▶ _Excerpt_
---------------

Differential Evolution (DE) algorithm is known as robust, effective and highly efficient for solving the global optimization problems. In this chapter, a modified variant of Differential Evolution (DE) is proposed, named Cultivated Differential Evolution (CuDE) which is different from basic DE in two ways: 1) the selection of the base vector for mutation operation, 2) population generation for the next generation. The performance of the proposed algorithm is validated on a set of eight benchmark problems taken from literature and a real time molecular potential energy problem. The numerical results show that the proposed approach helps in formulating a better trade-off between convergence rate and efficiency. Also, it can be seen that the performance of DE is improved in terms of number of function evaluations, acceleration rate and mean error.
TopIntroduction
Evolutionary Algorithm (EA) is a stochastic population-based algorithm and has significant rise in the field for solving multi-objective optimization problems because of the fact that EA deals with a set of solutions more efficiently than classical methods. In the mid-90s, Differential Evolution (DE) is initially proposed by Storn and Price (1997) for optimization1 problems over continuous spaces as a new addition to EAs. EA works with three operators named selection, crossover and mutation. DE also uses the same operators, but the difference between DE and other EAs is the working of these operators. DE mainly comprises the characteristics of convergence speed2, robustness and simple in terms of application. Within a short period of approx. 30 years, DE has been successfully applied in a very simple and efficient way for solving single-objective global optimization problems and in many other application fields such as pattern recognition (Wang, Zhang, & Zhang, 2007), medical science (Plagianakos, Tasoulis, & Vrahatis, 2008), integer programming problems (Zaheer & Pant, 2014), chemical engineering and various science and engineering fields (Ilonen, Kamarainen, & Lampinen, 2003). Also DE has been successfully applied to a wide range of problems including Batch Fermentation Process (Wang & Cheng, 1999), Optimal design of heat exchanges (Babu & Munawar, 2007), synthesis and optimization of heat integrated distillation system (Babu & Singh, 2000), optimization of non-linear chemical process (Angira & Babu, 2005), optimization of process synthesis and design problems (Angira & Babu, 2006), optimization of thermal cracker operation (Babu & Angira, 2001), optimization of water pumping system (Babu & Angira, 2003), dynamic optimization of a continuous polymer reactor (Lee, Han, & Chang, 1999), optimization of low pressure chemical vapour deposition reactors (Lu & Wang, 2001), and recentlty used for multi-level image thresholding (Ali, Ahn, & Pant, 2014; Ali, Ahn, Pant, & Siarry, 2015) etc.

---------------

Saved entries:
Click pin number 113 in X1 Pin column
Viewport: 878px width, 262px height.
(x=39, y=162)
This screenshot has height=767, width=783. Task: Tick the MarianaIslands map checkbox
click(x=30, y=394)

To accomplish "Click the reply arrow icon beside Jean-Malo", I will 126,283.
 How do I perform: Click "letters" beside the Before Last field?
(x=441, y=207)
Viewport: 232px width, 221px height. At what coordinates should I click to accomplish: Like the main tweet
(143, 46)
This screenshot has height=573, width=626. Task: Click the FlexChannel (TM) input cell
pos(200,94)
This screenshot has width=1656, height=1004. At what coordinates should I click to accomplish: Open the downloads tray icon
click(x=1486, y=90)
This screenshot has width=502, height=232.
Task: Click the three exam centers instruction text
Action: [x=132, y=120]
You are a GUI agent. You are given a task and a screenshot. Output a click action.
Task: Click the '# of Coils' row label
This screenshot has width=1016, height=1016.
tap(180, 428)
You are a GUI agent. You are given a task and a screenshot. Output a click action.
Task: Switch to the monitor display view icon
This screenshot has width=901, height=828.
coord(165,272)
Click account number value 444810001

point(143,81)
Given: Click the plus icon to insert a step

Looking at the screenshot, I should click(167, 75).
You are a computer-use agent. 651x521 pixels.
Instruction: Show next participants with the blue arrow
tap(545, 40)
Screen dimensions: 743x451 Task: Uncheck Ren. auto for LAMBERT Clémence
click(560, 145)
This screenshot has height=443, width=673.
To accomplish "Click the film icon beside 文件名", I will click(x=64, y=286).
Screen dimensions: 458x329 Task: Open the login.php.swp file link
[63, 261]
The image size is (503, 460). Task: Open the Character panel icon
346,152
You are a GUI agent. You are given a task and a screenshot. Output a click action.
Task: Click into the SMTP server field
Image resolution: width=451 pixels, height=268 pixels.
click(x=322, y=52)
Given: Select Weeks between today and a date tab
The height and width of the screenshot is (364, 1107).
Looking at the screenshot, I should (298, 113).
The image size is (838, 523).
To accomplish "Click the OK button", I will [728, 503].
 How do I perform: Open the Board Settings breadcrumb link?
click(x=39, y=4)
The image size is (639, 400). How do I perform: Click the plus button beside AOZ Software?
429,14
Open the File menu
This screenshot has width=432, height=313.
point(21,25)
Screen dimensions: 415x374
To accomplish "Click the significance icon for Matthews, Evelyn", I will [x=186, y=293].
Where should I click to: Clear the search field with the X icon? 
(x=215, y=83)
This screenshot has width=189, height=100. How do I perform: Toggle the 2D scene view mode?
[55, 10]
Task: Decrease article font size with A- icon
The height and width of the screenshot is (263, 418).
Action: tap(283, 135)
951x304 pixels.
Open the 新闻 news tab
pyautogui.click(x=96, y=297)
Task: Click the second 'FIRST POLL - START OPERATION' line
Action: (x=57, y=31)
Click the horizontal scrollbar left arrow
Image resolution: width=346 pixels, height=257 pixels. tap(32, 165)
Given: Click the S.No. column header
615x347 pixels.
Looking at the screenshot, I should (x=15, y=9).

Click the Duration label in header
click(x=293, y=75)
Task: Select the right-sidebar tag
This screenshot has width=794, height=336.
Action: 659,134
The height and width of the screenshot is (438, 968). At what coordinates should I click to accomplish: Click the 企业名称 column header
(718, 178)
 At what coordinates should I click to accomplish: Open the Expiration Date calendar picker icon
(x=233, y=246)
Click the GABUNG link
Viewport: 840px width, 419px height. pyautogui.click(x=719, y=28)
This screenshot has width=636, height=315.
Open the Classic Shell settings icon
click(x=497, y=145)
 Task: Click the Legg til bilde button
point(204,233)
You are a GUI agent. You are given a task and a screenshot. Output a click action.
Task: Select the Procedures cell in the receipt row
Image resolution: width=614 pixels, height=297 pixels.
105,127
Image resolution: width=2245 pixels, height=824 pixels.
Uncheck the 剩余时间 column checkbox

---------------

▶ _Aim of the exercise_
Transcribe part of the Differential Evolution text without any change. Begin at the words "Differential Evolution (DE) algorithm" and stop after "and mean error.".

▶ _Answer box_
Differential Evolution (DE) algorithm is known as robust, effective and highly efficient for solving the global optimization problems. In this chapter, a modified variant of Differential Evolution (DE) is proposed, named Cultivated Differential Evolution (CuDE) which is different from basic DE in two ways: 1) the selection of the base vector for mutation operation, 2) population generation for the next generation. The performance of the proposed algorithm is validated on a set of eight benchmark problems taken from literature and a real time molecular potential energy problem. The numerical results show that the proposed approach helps in formulating a better trade-off between convergence rate and efficiency. Also, it can be seen that the performance of DE is improved in terms of number of function evaluations, acceleration rate and mean error.